Dataset records:
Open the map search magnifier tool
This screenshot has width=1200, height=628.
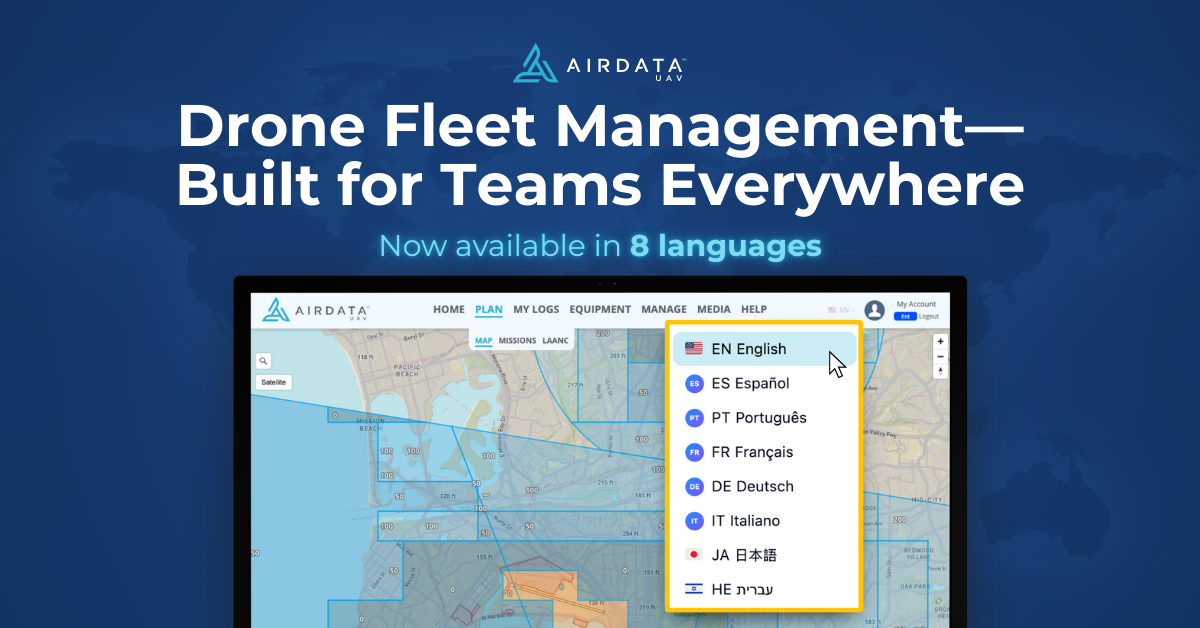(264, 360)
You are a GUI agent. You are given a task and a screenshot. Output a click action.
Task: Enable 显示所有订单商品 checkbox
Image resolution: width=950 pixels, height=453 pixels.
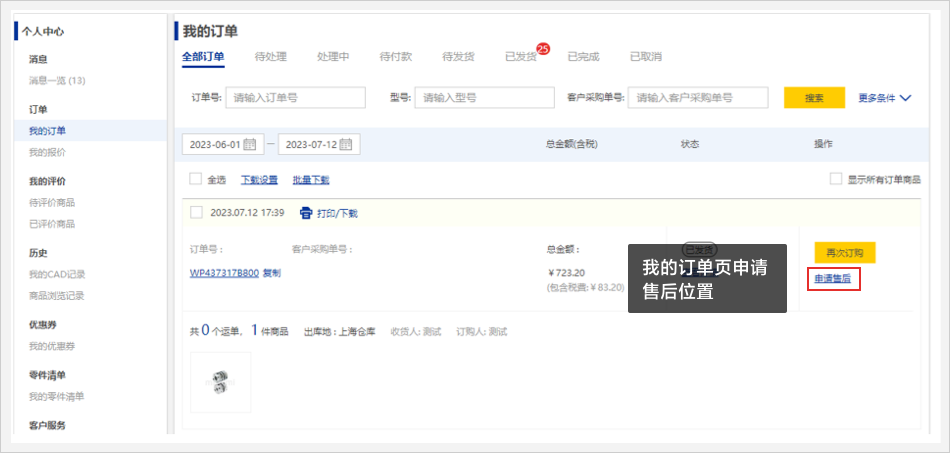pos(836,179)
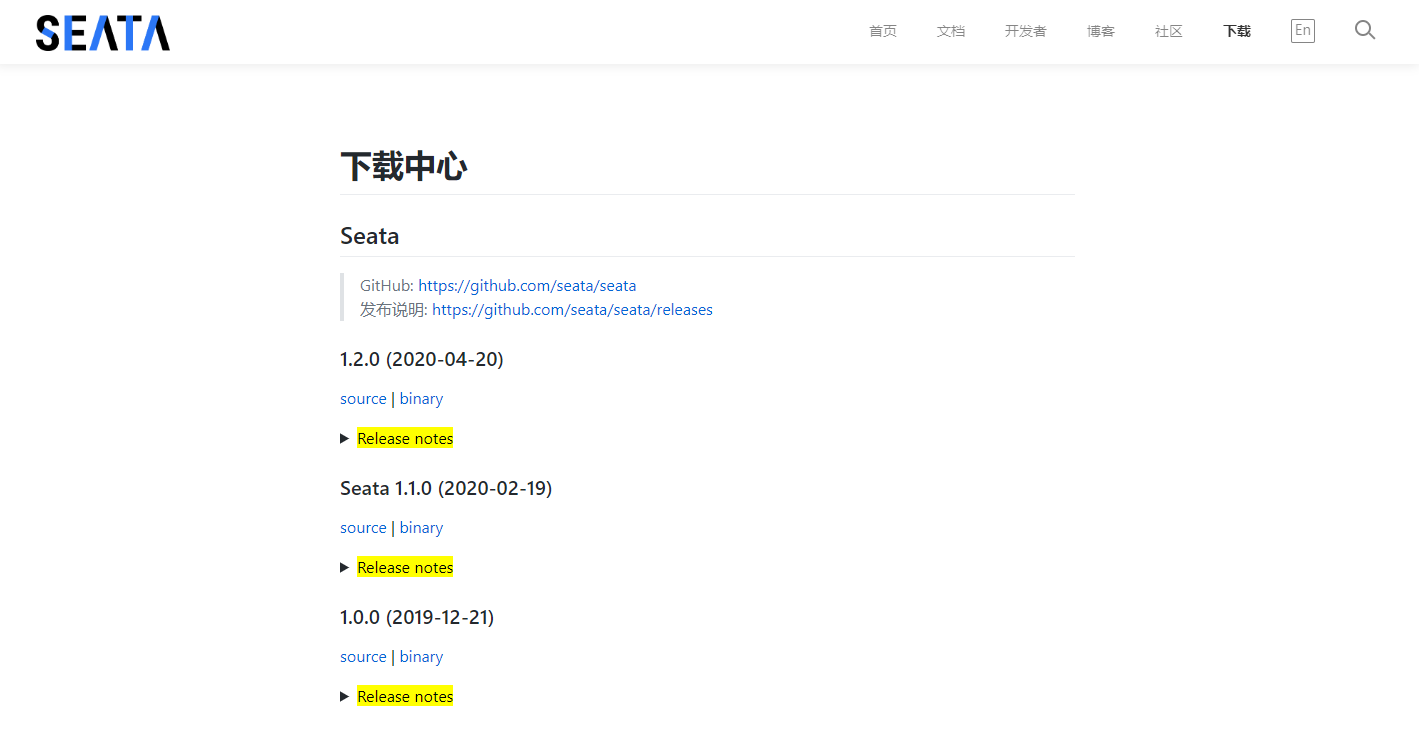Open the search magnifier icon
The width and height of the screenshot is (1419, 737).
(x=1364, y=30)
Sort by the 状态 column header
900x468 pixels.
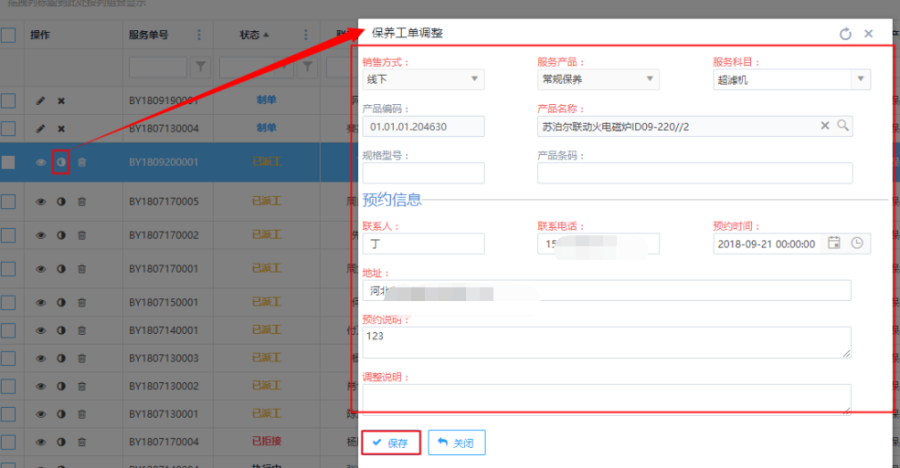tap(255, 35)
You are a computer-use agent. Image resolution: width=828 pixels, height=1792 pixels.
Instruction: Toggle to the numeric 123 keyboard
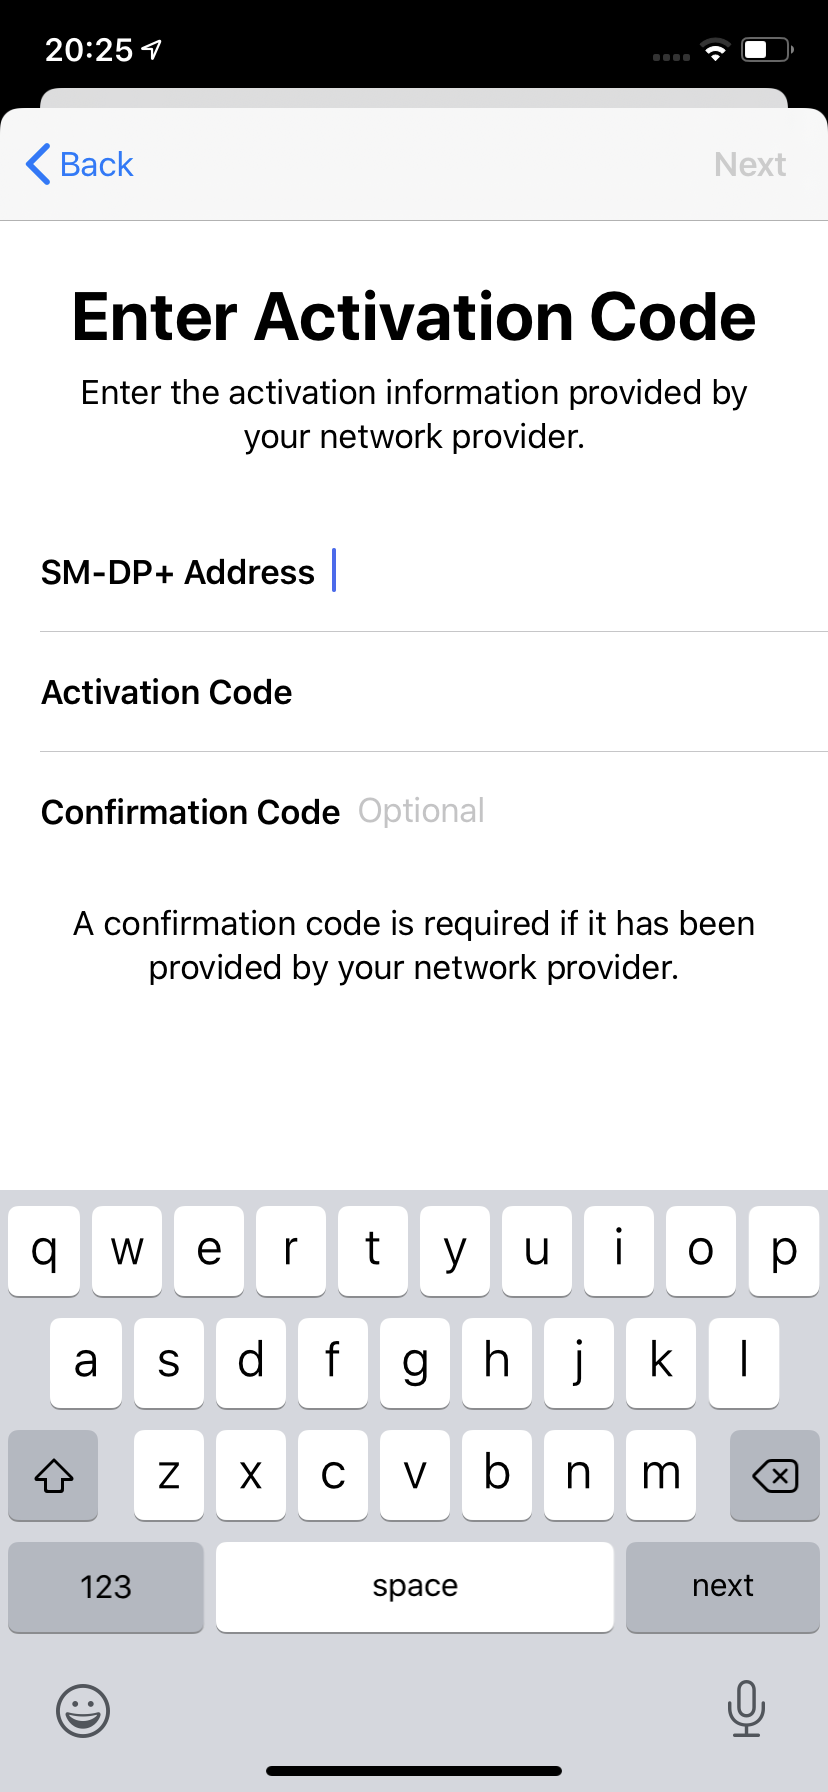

Work required: Extract every line verbatim, starting at the line that contains "You are a GUI" and ending at the end of the entries. Leave the pictures out of your answer.

The answer:
You are a GUI agent. You are given a task and a screenshot. Output a click action.
Task: Enable 显示所有订单商品 checkbox
Image resolution: width=950 pixels, height=453 pixels.
pos(836,179)
Open the search magnifier icon
The width and height of the screenshot is (1419, 737).
(x=1364, y=30)
Sort by the 状态 column header
900x468 pixels.
tap(255, 35)
You are a computer-use agent. Image resolution: width=828 pixels, height=1792 pixels.
Instruction: Toggle to the numeric 123 keyboard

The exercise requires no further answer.